But when I say “long before email,” I don’t mean the ‘way groovy Sixties, man,’ or even the ‘rip-roarin Twenties.’ I’m talking about the mid-1800s... which I don’t have a specific accent for.
The idea of using pressurized gas to produce mechanical motion goes all the way back to a Ptolemaic Greek mathematician called Hero of Alexandria. But the first practical application of the concept sped mail and telegrams through London starting in the 1850s.
By 1886, London had 34 miles of mail tubes underneath the city transmitting 32,000 messages a day at up to 51 miles per hour.
Cities like New York, Boston, Paris, Berlin, and Vienna had similar systems by the turn of the century, though the world wars and the growing automobile industry shut most of them down by the 1950s.
The technology is still in use today to transport materials through manufacturing plants, medical samples through hospitals, and your bank deposit slips to you.
“But how??” you demand of your computer screen. It’s inanimate and I’m prerecorded, but I’ve got the answer for you anyway.
These pneumatic systems start with an airtight tube with sealable hatches at either end. You put your Thing What Needs Transporting in a canister that’s smaller than the tube, but has flexible skirts on either end that can form to the interior edges of the tube.

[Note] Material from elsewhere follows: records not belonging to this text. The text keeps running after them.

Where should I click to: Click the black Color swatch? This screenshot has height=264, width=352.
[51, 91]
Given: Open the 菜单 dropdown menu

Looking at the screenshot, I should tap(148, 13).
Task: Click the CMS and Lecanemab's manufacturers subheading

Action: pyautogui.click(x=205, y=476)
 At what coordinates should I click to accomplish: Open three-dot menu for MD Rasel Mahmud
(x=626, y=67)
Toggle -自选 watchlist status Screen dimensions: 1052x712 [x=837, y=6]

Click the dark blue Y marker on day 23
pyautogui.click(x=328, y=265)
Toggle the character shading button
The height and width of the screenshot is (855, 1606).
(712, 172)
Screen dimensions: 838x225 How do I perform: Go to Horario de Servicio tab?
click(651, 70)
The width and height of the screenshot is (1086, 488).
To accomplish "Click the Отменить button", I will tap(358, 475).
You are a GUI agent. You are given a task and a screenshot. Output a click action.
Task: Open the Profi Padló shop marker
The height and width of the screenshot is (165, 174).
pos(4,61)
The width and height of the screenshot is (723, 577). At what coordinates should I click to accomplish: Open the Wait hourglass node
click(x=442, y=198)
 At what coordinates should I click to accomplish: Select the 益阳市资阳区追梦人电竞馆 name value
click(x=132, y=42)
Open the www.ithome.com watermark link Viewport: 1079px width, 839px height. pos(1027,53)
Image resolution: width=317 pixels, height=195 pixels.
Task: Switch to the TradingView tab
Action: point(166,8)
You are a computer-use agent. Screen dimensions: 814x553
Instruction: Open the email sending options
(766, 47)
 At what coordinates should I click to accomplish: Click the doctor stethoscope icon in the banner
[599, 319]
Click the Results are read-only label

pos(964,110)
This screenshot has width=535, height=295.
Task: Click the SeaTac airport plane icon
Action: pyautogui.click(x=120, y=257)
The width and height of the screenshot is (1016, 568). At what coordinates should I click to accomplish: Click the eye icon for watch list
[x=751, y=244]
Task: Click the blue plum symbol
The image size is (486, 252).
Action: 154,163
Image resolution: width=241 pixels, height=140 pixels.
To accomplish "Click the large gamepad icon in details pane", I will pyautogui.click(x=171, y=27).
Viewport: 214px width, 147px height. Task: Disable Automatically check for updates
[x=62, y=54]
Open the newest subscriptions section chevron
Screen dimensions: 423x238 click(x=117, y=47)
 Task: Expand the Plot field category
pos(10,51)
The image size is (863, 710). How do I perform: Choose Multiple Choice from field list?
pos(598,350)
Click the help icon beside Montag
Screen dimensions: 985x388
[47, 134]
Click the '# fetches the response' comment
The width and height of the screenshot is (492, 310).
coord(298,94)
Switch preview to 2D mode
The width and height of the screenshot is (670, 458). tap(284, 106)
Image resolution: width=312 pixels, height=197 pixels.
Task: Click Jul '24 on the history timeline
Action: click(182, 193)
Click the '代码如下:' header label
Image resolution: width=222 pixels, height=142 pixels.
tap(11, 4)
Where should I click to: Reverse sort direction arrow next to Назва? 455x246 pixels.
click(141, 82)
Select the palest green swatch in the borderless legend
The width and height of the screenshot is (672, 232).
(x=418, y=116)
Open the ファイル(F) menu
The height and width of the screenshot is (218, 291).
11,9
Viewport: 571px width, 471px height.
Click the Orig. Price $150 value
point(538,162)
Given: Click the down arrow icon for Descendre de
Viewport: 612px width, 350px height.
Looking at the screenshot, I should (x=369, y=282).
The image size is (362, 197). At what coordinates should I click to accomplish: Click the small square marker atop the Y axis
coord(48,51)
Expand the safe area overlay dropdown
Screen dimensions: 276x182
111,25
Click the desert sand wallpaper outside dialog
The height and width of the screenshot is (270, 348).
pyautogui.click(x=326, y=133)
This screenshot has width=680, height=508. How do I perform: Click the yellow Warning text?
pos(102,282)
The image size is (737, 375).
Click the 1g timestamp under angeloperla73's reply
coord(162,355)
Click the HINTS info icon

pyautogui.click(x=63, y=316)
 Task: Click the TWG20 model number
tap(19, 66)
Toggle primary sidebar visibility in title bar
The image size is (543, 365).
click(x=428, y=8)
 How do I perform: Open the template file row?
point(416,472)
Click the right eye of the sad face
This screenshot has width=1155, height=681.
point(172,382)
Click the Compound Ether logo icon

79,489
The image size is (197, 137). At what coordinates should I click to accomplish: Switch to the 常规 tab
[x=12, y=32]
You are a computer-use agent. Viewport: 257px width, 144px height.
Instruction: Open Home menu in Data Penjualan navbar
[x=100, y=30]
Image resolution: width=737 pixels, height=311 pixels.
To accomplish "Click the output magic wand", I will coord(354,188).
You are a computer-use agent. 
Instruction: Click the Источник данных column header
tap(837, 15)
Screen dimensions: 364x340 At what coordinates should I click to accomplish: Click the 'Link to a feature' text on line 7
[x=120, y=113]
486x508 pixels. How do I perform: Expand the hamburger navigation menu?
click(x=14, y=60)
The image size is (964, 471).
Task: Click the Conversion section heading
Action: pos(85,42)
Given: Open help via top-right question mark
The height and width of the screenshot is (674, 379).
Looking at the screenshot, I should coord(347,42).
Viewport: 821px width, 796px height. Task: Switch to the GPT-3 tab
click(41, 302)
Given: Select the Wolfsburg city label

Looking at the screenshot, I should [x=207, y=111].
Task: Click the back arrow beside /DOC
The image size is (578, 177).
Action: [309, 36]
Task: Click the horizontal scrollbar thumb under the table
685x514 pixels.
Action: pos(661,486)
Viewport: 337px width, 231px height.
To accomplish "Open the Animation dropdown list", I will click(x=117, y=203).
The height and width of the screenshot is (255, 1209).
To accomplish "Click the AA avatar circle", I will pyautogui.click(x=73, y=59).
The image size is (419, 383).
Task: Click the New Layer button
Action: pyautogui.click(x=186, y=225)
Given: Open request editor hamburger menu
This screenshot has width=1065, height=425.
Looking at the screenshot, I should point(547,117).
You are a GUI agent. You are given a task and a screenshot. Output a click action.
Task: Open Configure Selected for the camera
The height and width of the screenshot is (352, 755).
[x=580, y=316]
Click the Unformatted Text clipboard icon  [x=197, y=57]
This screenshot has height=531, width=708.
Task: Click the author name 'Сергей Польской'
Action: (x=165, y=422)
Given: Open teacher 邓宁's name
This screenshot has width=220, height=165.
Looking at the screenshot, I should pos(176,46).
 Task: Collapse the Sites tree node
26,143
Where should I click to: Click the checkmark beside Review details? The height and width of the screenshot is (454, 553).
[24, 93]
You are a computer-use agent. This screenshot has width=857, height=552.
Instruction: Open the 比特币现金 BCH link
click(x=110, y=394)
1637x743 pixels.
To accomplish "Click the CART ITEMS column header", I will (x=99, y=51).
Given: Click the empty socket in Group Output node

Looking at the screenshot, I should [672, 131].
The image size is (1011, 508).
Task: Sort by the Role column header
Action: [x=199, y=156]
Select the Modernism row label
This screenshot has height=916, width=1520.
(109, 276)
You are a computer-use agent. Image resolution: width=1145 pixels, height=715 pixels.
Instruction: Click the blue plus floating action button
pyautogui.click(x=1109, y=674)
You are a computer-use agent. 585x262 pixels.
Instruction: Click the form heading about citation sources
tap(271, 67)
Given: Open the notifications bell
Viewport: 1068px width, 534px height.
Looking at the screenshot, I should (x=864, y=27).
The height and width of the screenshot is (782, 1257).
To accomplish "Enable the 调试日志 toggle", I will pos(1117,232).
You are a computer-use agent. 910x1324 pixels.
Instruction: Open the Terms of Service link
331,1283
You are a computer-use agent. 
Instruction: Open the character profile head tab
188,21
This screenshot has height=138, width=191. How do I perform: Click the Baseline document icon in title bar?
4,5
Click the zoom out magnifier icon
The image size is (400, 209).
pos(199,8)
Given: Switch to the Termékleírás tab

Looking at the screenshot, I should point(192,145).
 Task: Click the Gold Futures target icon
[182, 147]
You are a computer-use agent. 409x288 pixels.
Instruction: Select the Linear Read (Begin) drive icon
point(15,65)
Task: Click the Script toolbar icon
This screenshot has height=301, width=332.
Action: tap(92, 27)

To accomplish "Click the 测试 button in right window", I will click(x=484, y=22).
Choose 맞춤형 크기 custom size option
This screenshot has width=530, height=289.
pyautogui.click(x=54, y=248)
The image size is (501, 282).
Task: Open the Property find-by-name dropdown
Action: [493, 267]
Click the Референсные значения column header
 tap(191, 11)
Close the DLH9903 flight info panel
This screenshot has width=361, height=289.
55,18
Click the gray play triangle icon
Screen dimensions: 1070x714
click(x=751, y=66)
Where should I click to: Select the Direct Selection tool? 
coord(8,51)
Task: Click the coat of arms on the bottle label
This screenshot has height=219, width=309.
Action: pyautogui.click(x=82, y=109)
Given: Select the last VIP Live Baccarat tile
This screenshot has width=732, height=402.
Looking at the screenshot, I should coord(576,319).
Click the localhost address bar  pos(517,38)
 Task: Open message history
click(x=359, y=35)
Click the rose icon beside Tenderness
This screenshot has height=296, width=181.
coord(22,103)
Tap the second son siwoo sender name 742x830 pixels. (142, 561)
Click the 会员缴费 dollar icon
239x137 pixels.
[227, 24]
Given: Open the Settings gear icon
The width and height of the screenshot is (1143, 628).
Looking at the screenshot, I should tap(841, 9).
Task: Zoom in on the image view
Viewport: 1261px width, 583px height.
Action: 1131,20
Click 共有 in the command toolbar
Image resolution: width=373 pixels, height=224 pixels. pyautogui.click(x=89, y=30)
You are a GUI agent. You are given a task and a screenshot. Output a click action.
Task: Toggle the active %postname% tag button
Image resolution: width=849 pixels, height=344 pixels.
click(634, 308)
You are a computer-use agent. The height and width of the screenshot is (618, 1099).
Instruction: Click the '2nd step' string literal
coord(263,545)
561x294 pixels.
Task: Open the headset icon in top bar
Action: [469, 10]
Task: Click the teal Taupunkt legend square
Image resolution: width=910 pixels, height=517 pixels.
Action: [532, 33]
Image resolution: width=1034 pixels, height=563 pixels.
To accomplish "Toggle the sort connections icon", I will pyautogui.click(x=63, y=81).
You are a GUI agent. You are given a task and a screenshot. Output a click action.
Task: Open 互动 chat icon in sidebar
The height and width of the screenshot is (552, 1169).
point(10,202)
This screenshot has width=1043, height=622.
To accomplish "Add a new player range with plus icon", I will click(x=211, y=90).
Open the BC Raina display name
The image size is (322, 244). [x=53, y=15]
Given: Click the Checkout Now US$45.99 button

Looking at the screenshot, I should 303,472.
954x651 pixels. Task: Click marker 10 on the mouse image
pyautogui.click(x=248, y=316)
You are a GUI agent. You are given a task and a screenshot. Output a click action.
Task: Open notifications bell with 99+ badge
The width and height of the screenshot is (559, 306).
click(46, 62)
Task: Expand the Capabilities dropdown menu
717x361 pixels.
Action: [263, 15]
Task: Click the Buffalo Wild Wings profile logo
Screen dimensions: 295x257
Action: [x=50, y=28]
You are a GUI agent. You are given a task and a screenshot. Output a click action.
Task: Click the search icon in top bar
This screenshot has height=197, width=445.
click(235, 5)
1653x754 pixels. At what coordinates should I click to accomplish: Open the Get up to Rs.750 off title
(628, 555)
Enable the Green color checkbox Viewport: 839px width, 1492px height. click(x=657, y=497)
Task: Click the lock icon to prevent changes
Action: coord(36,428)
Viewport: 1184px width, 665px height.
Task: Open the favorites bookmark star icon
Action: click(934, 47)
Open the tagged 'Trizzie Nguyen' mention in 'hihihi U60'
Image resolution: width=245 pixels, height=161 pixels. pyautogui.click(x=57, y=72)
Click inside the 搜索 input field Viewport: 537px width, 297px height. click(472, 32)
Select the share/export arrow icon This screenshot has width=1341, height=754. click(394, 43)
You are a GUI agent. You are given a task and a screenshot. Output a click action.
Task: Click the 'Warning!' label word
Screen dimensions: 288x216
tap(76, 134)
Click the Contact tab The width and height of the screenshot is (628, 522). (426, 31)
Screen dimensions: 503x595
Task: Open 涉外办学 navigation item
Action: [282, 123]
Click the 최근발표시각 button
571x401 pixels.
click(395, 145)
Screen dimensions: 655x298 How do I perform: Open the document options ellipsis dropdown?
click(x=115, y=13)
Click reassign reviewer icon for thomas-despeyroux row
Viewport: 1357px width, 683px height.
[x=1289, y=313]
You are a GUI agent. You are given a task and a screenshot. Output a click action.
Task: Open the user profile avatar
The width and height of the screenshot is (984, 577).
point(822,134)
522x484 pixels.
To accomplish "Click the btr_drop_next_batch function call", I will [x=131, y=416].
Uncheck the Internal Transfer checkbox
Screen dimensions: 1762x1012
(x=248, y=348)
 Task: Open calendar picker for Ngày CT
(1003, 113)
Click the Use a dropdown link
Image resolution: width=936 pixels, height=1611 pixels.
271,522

You put your canister in a hatch and press the “go” button.
The button activates a motor at the other end of the tube, which opens a vent and turns a fan. The fan drives particles of air from the tube out through the vent and into the wild blue yonder. Thus creating a difference in the density of the air in front of the canister and behind it.
The denser air behind the canister pushes it to its destination. A trap door closes behind the canister, the motor stops (breaking the partial vacuum created in the tube by the fan), and your buddy can open the hatch and take the canister.
It’s basically the same thing that happens when you drink through a straw. Your suction creates an area of low pressure at the top of the straw. The higher-pressure liquid at the bottom pushes a sip up into your face.
Of course, that’s the simple version. Complex pneumatic systems may have dozens of branching tubes containing switches, and transfer points that house extra fans.
By using computer systems to carefully regulate the fans and thus the air pressure, even delicate lab samples can arrive safely.